Unfortunately, the current default onnxscript optimizer settings tend to
automatically remove any weight quantization. This is because the
`Weight -&gt; QDQ -&gt; ...` pattern looks like it can be just constant folded
to `QDQ(Weight) -&gt; ...`.

I believe that this behavior is not desirable, since the presence of
`QDQ` nodes in the graph is what allows inference engines to run the
supported computations using quantized data types. So the purpose of
`QDQ` nodes is to hold the relevant quantization "metadata". As such,
they normally shouldn't be constant folded.

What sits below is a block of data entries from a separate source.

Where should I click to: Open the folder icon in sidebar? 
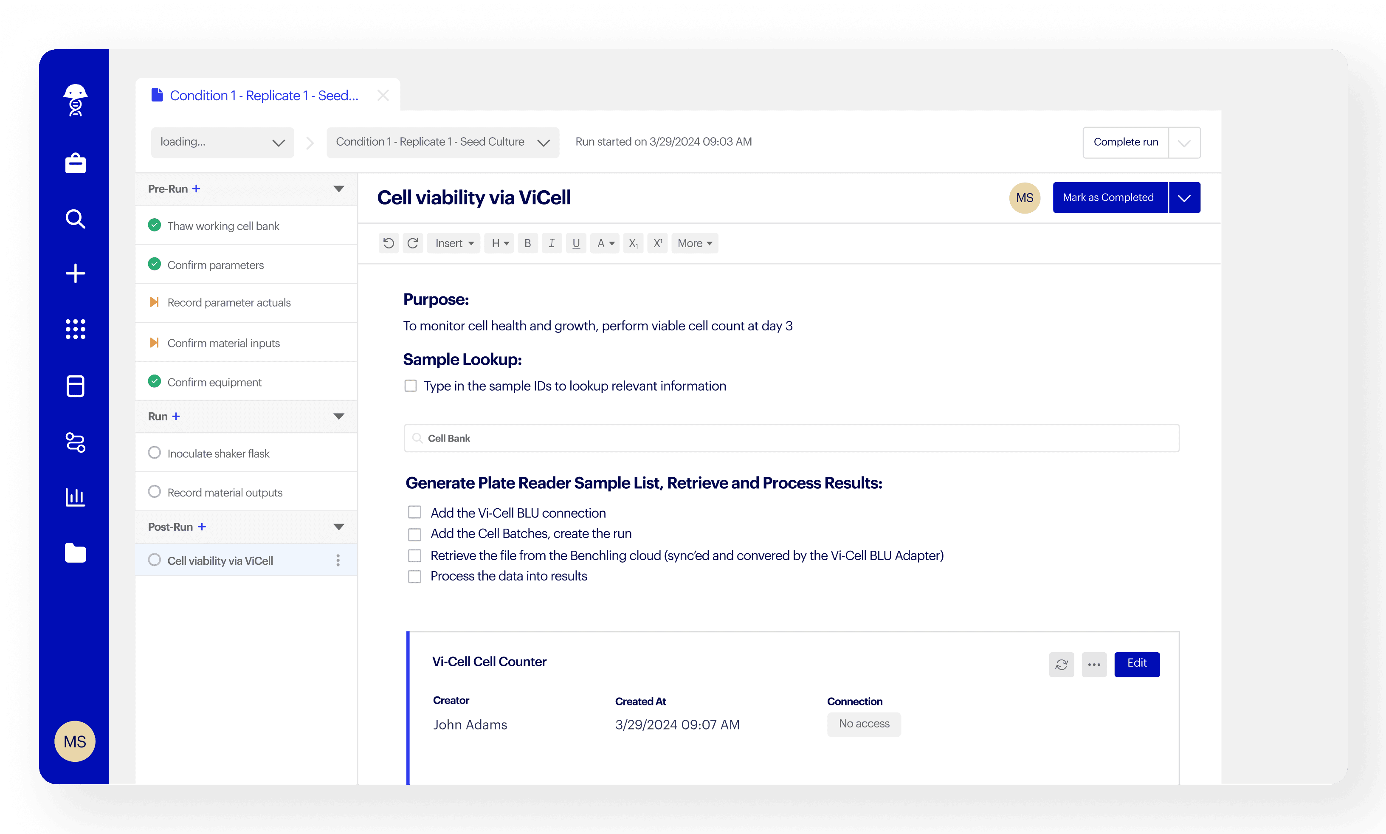75,553
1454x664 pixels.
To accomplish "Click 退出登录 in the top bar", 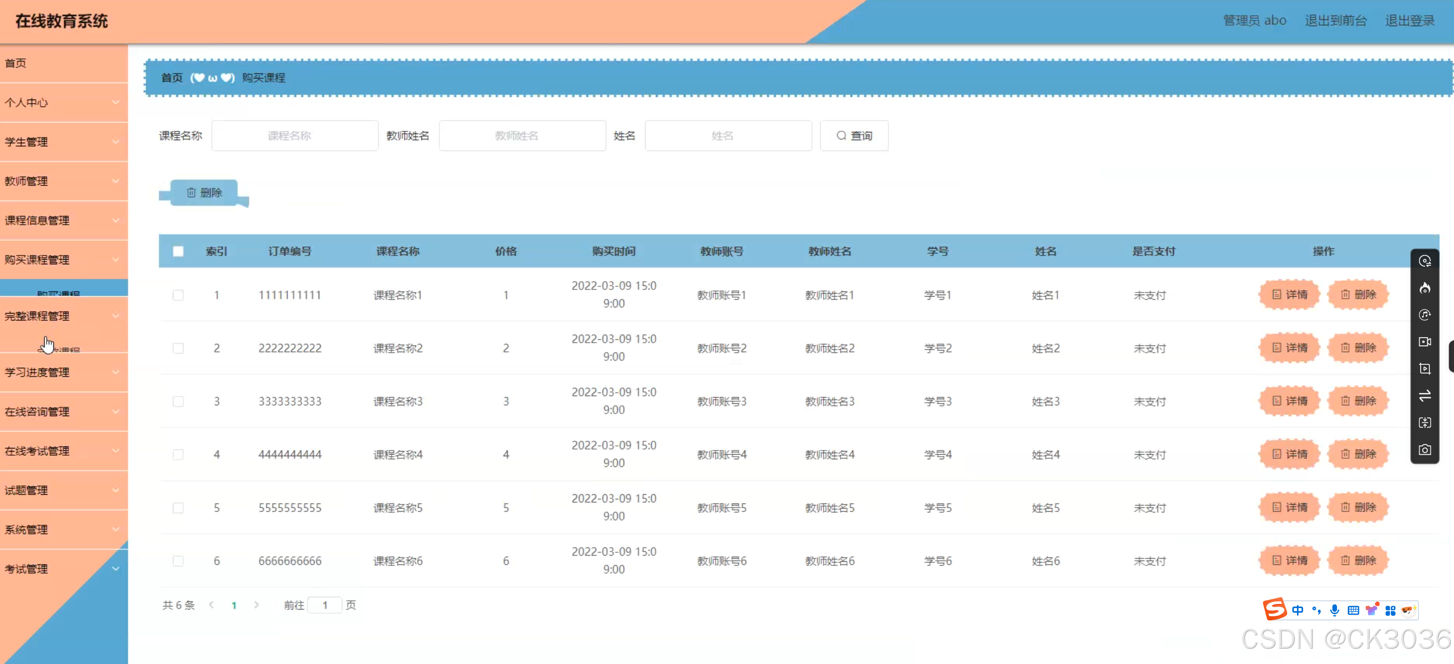I will tap(1409, 21).
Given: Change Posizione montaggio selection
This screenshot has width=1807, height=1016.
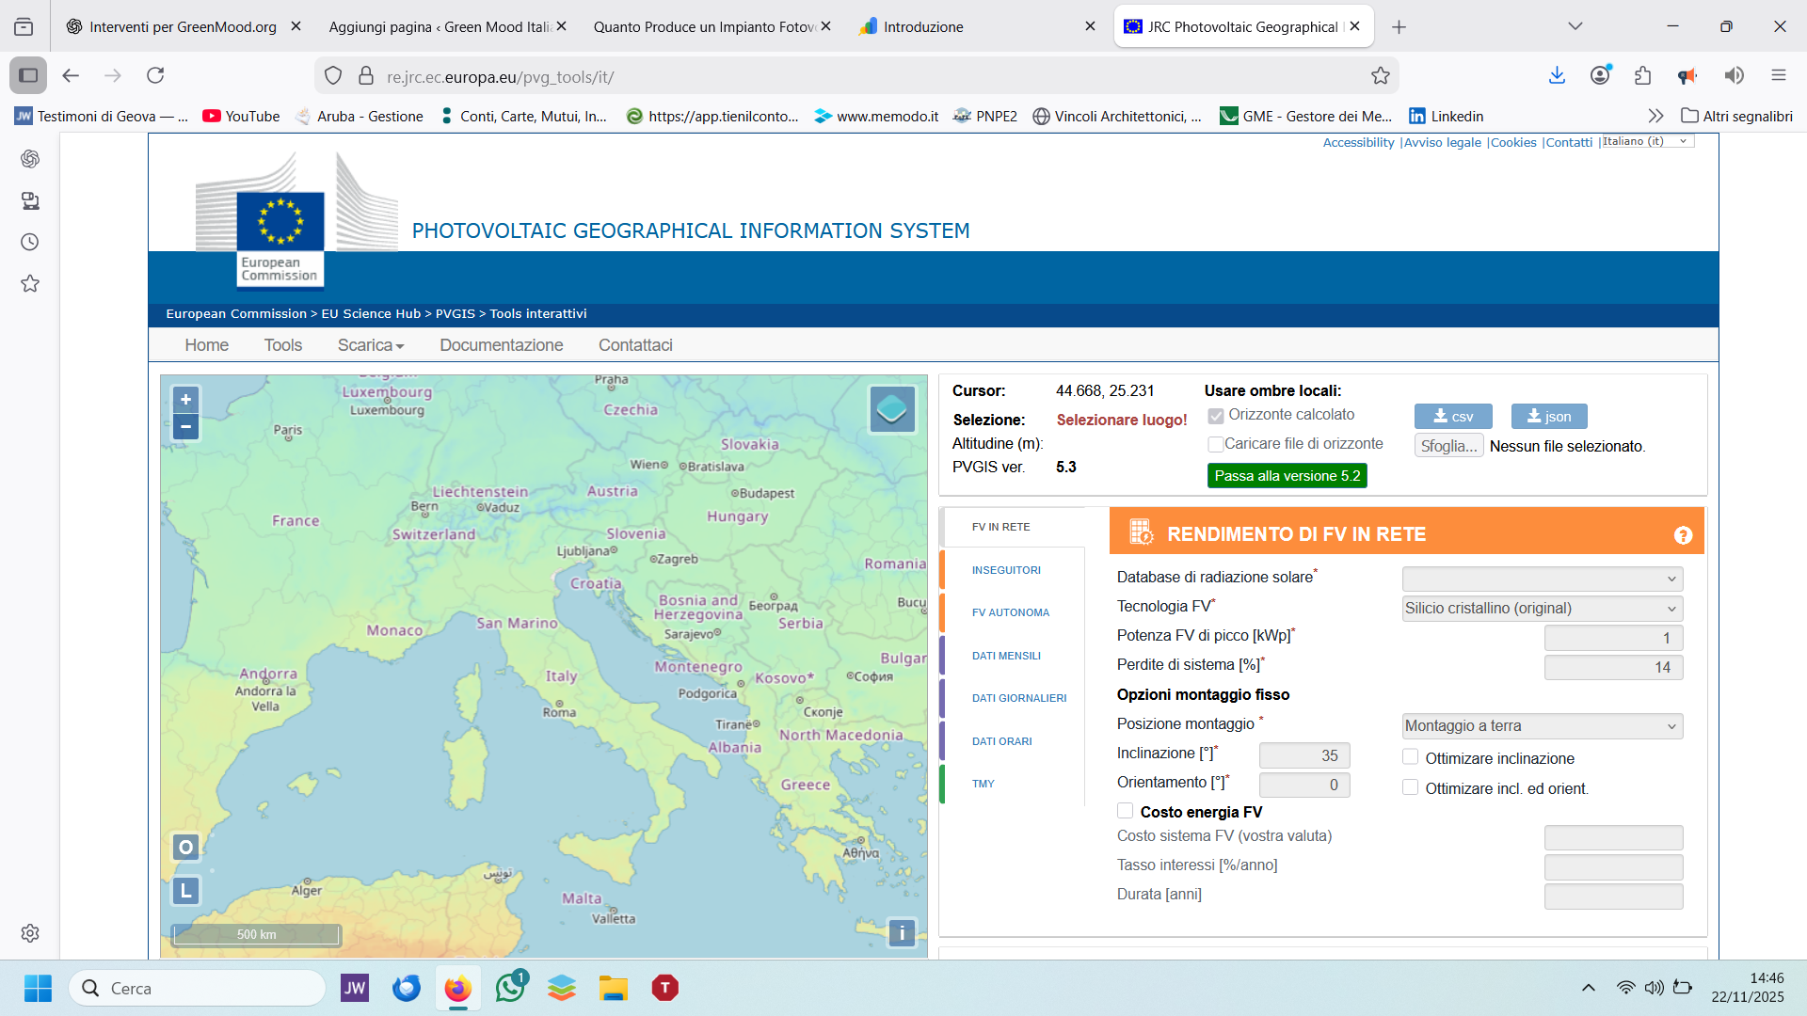Looking at the screenshot, I should 1541,725.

I have extended the existing logic in `FoldConstantsPass` that was used
to exclude `ConstantOfShape` from constant folding.

I haven't found any tests verifying this behavior for `ConstantOfShape`
and I'm not sure, how to set up such a unit test, so I have left this
code untested for now. If adding tests is mandatory, please give me a
hint on where should I add such a test and what would be the best way to
check/assert that the optimized graph matches the expectations
(hopefully without reinventing the wheel or manually introspecting the
`ir.Model` object).
diff --git a/onnxscript/optimizer/_constant_folding.py b/onnxscript/optimizer/_constant_folding.py
@@ -26,6 +26,14 @@
 import onnxscript.utils.utils as utils
 from onnxscript.ir import _tape
 
+DEFAULT_CONSTANT_FOLD_BLACKLIST = [
+    # ConstantOfShape is preserved to avoid increasing model size unnecessarily
+    "ConstantOfShape",
+    # Quantize/DequantizeLinear are preserved to keep the quantization info
+    "QuantizeLinear",
+    "DequantizeLinear",
+]
+
 DEFAULT_CONSTANT_FOLD_INPUT_SIZE_LIMIT = 8192
 
 DEFAULT_CONSTANT_FOLD_OUTPUT_SIZE_LIMIT = 512 * 512
@@ -1226,14 +1234,17 @@ def process_node(self, node: ir.Node, is_function: bool) -> Replacement | None:
 
         elif should_fold is None:
             # Use default rules to decide whether to fold the node:
-            # - ConstantOfShape is preserved to avoid increasing model size unnecessarily
+            # - Nodes in the DEFAULT_CONSTANT_FOLD_BLACKLIST list are not folded
             # - If the any tensor input size exceeds the input_size_limit, skip folding the node
-            if _is_onnx_op(node, "ConstantOfShape"):
-                logger.info(
-                    "Skipping constant folding for node %r because ConstantOfShape is preserved by default",
-                    node.name,
-                )
-                return None
+            for op_type in DEFAULT_CONSTANT_FOLD_BLACKLIST:
+                if _is_onnx_op(node, op_type):
+                    logger.info(
+                        "Skipping constant folding for node %r because "
+                        "%s is preserved by default",
+                        node.name,
+                        op_type,
+                    )
+                    return None
 
             input_tensors = [x.const_value if x is not None else None for x in node.inputs]
             large_inputs = [